Mark Linsey wants three commercially-minded executives to oversee the core programme genres at BBC Studios, the BBC’s new production arm.
A number of top-ranking execs, all of whom come from a production background, have left since Studios went live ahead of the reorganisation, which was announced internally yesterday.
Linsey, director of BBC Studios (pictured), has in effect reversed the structure Peter Salmon had put in place before announcing he was exiting to become Endemol Shine Group’s chief creative officer.
It is understood Linsey believes there are too many layers of creative leadership at the BBC, and that the new business-minded genre chiefs will help various groups of producers – which he describes internally as “families” – to thrive while creating more commercially-viable content.
“Mark wants to free up creatives who are supported by executives with strong business backgrounds,” the BBC told TBI.
BBC Studios was designed to replace BBC Productions following a root-and-branch review by BBC director general Tony Hall.

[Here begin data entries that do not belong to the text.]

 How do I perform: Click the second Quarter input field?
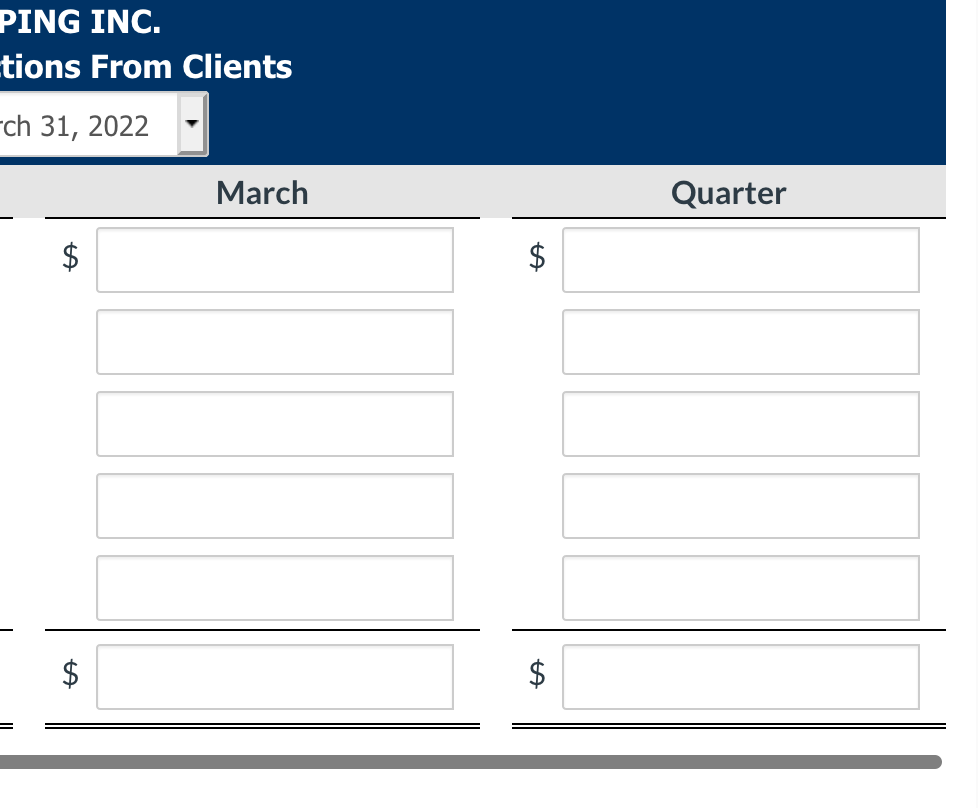pos(740,342)
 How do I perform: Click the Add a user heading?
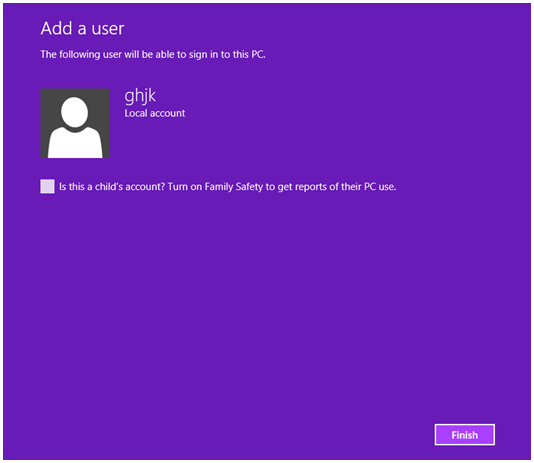pos(82,28)
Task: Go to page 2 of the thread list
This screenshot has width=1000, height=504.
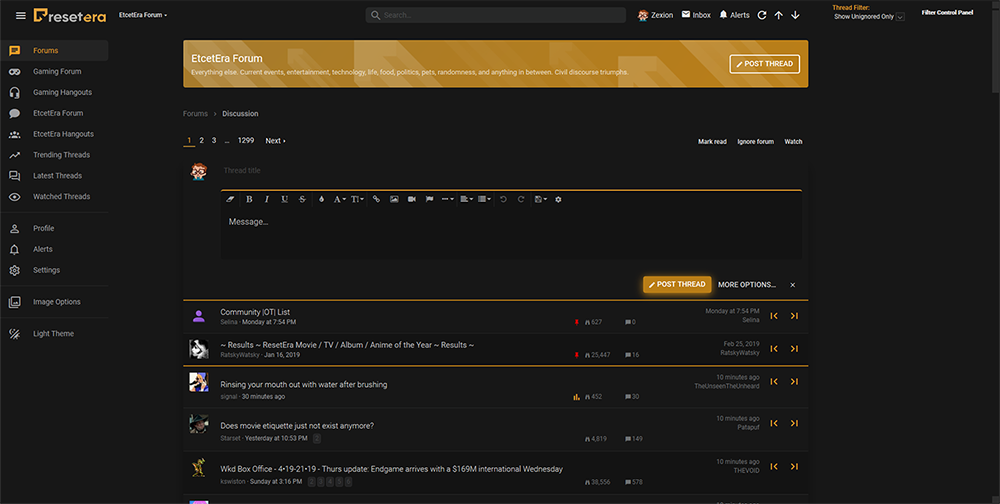Action: 201,141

Its establishment is thought to be the first part of a plan to commercialise the production.
Plans have already been outlined to eventually allow the BBC to produce programming for rival broadcasters, in exchange for a larger proportion of BBC commissions going to indies and rival producers.
However, the studio has been beset with problems, with various executives leaving as uncertainly over the pubcaster’s future spreads.
This all comes as the British Conservative government increasingly pressurises the BBC to cut costs and change its operating structure.